Copy out the part of the Dixie cup piece that opens with the words "Surely we all" and closes with "makes them, disposable.", swapping "water coolers" for "drinking fountains".

- _TEXT SECTION_
▬▬▬

Thursday, October 9, 2014

Dixie Cup Consumerism

George Bernard Shaw - The truth is something that absolutely nobody will believe!

Surely we all know what a Dixie cup is.  The little paper cup on the sides of water coolers, use it once, then toss it into the bin.  Disposable objects purposed for one specific task.  Although in real life Dixie cups are used for a multitude of functions.  From mixing paints, to craft projects to portioning medications to, well, a myriad of things; their specific design  and construction is one that makes them, disposable.

Dixie cup has become sort of analogous with our society, disposable everything.  A plastic society, use once and throw it away.  It's been said that Lee Iacoca perfected the Dixie Cup car, exceptional marketing and design, but lasted only as long as the warranty and then was disposed of. Plastics along with the detritus of our disposable society fill our landfills, litter our country, and our oceans, and they are in fact, the legacy we leave our offspring.  Plastic people, we use them, then throw them away.  Not the Kardashians or tabloid fodder, who meet, mate, marry and say bye bye more often than most people change their pants.  But actual people.  We, the consumers of America, are disposable.  We are THE Dixie People. 

Back in the fifties, the FDA was inundated with huge numbers of applications to approve new additives for the manufacture of processed foods.  The FDA itself doesn't have the resources to test new food additives, and instead relies on the manufacturer of these chemicals to do comprehensive studies to determine just how safe they are for human consumption.  Just for fun, check out this site, it is the guidelines for scientific evaluation of new products for human use. (FDA Guidelines)  You would think that these are all pretty specific and if a company follows them to the letter, then the interpretation of the data will conclusively prove the efficacy of any compound so that it may be allowed into the food supply and added to the EAFUS list of chemical additives allowed in food (EAFUS list)  Right now, EAFUS lists over 3000 items.  Many are natural things, like Acai berries, cinnamon, Azodicarbonamide.  Oops, that last one really isn't natural.  I detail how toxic it is here- (FDA FAIL)  and show how this compound has been disallowed by the EPA for use in food, but because the manufacturer applied to the FDA to allow its use in bread making, it was allowed and added to the EAFUS.  That testing report, well all of the reports for any of the listings in the EAFUS are not available to the public.  However it must have shown a favorable interpretation of the raw data to be included, and let's not ever forget, interpretation of data is what science is all about.

▬▬▬

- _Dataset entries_

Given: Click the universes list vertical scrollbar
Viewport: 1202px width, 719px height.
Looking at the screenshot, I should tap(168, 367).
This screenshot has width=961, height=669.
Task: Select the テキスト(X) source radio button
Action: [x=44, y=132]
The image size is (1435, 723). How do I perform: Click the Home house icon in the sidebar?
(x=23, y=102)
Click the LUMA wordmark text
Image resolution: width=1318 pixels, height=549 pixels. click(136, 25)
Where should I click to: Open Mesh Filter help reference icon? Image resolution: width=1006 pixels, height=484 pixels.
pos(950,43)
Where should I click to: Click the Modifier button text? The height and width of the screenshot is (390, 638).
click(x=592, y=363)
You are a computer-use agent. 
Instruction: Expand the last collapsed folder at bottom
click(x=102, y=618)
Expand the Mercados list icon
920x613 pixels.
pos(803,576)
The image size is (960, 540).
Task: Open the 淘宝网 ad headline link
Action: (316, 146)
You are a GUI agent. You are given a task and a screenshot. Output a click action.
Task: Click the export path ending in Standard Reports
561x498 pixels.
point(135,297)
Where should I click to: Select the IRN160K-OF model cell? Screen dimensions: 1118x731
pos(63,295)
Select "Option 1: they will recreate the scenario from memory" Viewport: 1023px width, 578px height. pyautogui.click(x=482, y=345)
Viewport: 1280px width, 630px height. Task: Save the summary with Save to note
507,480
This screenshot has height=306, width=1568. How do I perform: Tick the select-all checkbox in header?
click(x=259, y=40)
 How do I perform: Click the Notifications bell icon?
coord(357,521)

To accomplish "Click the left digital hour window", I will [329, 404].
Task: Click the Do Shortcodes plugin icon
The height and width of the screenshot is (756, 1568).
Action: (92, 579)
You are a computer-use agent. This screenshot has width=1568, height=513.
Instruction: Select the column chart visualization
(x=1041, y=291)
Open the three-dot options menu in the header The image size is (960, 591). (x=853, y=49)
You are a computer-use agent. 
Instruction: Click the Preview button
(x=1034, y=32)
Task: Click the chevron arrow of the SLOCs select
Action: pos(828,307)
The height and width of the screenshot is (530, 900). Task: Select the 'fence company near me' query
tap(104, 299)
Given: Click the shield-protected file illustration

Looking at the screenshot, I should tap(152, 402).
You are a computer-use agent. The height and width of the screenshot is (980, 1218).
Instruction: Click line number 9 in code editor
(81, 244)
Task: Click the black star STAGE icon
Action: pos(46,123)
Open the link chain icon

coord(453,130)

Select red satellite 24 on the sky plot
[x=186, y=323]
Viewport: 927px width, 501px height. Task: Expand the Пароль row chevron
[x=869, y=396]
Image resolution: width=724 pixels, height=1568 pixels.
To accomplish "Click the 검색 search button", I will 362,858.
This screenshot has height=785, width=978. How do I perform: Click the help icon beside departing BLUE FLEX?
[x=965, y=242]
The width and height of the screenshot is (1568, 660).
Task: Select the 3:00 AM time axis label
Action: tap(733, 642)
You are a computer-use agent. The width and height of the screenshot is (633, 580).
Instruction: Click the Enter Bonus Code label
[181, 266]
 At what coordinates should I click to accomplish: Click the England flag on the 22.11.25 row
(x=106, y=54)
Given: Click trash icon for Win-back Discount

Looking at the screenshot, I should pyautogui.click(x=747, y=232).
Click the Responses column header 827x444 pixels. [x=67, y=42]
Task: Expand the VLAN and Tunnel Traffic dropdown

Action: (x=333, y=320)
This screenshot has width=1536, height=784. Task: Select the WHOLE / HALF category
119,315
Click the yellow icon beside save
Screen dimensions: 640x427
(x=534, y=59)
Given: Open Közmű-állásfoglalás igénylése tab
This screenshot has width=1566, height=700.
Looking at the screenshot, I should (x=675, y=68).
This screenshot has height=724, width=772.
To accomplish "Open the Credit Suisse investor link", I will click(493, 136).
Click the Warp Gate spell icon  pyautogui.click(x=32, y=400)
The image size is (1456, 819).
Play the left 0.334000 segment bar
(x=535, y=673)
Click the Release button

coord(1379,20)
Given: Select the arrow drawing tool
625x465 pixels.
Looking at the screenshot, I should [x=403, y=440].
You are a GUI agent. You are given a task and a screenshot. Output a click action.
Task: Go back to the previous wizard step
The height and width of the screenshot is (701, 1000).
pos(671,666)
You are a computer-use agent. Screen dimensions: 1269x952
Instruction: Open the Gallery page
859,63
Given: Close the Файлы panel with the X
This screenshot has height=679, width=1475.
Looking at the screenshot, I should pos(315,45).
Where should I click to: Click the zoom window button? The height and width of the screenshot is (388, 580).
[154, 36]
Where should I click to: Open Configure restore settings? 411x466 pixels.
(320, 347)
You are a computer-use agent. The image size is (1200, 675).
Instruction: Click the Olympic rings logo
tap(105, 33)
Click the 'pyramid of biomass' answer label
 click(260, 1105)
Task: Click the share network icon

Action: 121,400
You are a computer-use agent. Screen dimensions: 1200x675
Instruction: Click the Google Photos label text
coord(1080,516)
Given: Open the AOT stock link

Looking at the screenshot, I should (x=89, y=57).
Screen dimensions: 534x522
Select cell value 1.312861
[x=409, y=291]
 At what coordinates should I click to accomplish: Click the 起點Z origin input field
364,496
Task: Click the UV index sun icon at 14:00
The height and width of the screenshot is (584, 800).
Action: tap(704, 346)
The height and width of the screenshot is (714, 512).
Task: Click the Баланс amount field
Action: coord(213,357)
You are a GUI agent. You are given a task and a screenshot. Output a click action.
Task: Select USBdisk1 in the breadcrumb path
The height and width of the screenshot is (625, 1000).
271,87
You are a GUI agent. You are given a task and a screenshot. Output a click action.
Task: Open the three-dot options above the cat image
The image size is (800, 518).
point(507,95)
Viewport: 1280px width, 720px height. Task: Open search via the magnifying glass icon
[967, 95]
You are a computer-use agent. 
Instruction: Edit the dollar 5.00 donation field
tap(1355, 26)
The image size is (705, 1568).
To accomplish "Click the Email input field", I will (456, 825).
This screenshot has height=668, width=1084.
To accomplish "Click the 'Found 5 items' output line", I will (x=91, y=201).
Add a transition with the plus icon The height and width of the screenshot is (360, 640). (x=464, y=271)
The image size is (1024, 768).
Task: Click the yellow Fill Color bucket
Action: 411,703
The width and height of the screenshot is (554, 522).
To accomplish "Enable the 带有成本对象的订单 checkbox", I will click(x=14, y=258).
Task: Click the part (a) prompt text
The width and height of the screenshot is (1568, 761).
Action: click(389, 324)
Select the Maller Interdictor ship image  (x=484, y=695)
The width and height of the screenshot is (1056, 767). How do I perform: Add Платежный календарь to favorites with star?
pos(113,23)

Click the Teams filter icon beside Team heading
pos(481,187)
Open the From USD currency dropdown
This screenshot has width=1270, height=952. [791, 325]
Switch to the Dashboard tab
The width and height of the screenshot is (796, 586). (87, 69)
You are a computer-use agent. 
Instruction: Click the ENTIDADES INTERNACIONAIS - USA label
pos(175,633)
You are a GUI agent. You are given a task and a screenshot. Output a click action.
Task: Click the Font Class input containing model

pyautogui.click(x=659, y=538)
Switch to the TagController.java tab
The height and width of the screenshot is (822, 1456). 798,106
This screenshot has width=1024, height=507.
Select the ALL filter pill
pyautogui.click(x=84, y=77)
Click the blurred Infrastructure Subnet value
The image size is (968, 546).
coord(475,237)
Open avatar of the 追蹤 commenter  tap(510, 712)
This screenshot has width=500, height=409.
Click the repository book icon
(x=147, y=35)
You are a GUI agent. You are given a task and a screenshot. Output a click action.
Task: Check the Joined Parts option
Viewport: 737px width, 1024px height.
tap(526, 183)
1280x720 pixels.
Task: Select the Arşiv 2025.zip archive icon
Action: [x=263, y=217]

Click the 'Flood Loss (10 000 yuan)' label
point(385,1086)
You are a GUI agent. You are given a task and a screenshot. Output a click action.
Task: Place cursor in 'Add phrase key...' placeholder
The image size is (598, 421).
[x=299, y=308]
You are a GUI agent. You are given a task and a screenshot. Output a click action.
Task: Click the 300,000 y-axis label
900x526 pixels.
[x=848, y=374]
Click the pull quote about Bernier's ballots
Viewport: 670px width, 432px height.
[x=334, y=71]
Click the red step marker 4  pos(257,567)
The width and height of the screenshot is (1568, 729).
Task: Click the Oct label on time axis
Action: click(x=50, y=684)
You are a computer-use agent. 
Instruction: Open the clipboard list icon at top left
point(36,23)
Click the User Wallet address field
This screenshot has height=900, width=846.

▬▬▬

- _OUTPUT BELOW_
Surely we all know what a Dixie cup is.  The little paper cup on the sides of drinking fountains, use it once, then toss it into the bin.  Disposable objects purposed for one specific task.  Although in real life Dixie cups are used for a multitude of functions.  From mixing paints, to craft projects to portioning medications to, well, a myriad of things; their specific design  and construction is one that makes them, disposable.